Friday, April 25, 2008

Make a Wish Trip

I was on Engine 10 when it happened. Engine 10 was the closest company to Disney and it territory was filled with hotels and tourists. We were dispatched to a child down in one of the hotels. We arrived at the hotel and rode the elevator up to the floor. Security escorted us to the room. We found a child around ten years old lying coded on the floor. The child was emaciated and bald. The crew started CPR immediately as I began to question the family. They were begging us to stop. They were down in Orlando on a Make a Wish trip. Their child was dying of cancer and had always wanted to go to Disney. The Make a Wish organization had organized and paid for the trip and now this happened.

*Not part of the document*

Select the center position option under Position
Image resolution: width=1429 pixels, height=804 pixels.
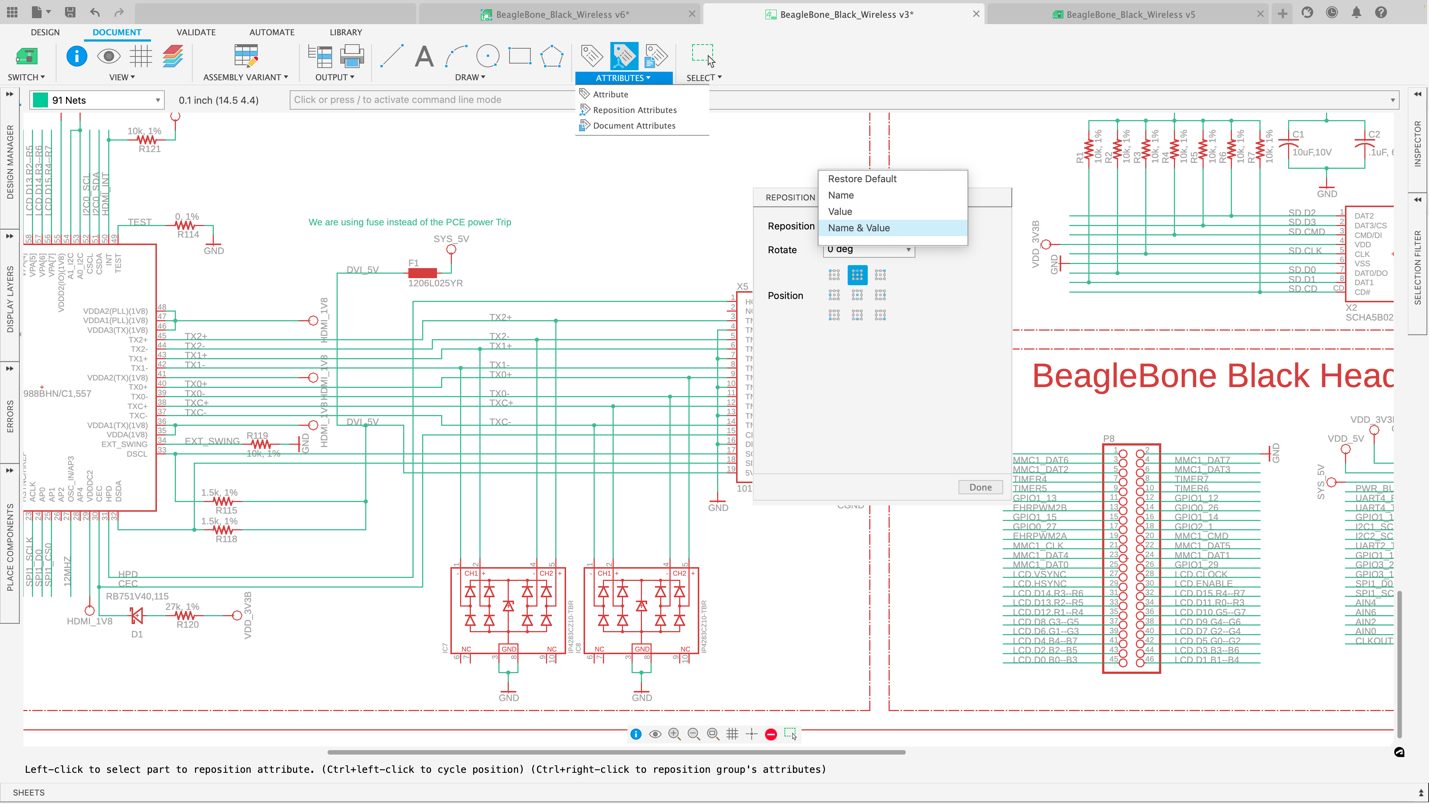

At this time in our local EMS system the standing orders had not developed to the point we could stop CPR in spite of the situation. I looked at the other paramedic, Kathy Johnson. I said.
"I am going to get this thing called."
"Yeah. Let get it done."
I first got on the radio and talked to the local hospital. The doctor on duty said he would like to help but at this point he could not call a code over the radio.
"What do I do?"
"You could get the patients personal physician to call it. That would stand up."
I got the number of the personal physician from the family and called. The patient was from out of state, so it took some time and explanation but I finally go her on the phone.
"Doctor my name is Roger Huder. I am a paramedic for the Orlando Fire Department we arrived on scene to find the patient coded. We initiated CPR but have not started ALS. Because of the patient history given by the family I would like permission to stop the code. But my local doctors will not do it. They said it would have to come from the patient's physician."
There was real sadness in her voice when she said.
"Yes, I will call the code."
"I have to ask you to repeat that to my partner."
Kathy came over and the doctor repeated the order.
"You can call the code guys."
The rest of the crew stopped CPR and covered the body. Kathy took the family out in the hall.
"Doc. down here if someone dies outside of the hospital there has to be an autopsy. That means the family would have stick around for several days. Would you be willing to notify the local coroner of your decision so we can get the family out of here."
"Sure can you get me his number."
The Lieutenant got on the radio and got the coroners number from the dispatchers. I gave it to the doctor.
"Thanks doc."
"Sure." Her voice sounded as sad as I felt.
While I was finishing up the medical end of things, Kathy had been working with the hotel staff. They had called the airlines and arranged for the family and the body to be flown home that day. A funeral home would take the body to the airport.
When we left the scene I felt a mixture of sadness and pride in what we had been able to do for the family. We could have just as easily worked the code and let the system do the rest. Instead we had pushed the envelope and pulled off the best solution for a family that needed it.
That has to be over twenty years ago now and that run still comes back to me. Each time I think of it, I feel pride in what we did. Sometimes doing less is doing more.

Keeping Your Balance

The day after we had pulled the baby from the house fire (see Smoking Baby post) and before I learned the outcome, I was at a party with friends. The television was on and the local news was running footage of the fire. I stood there watching myself with the emotions still fresh from the day before. There I was with Donny working fractically on the baby. In the background the house still burned furiously. It was such a startling perspective.  I was now looking over my own shoulder. Firefighters were pulling hose lines and police officers were trying to hold back neighbors. It seemed even more dramatic now that it was on TV.  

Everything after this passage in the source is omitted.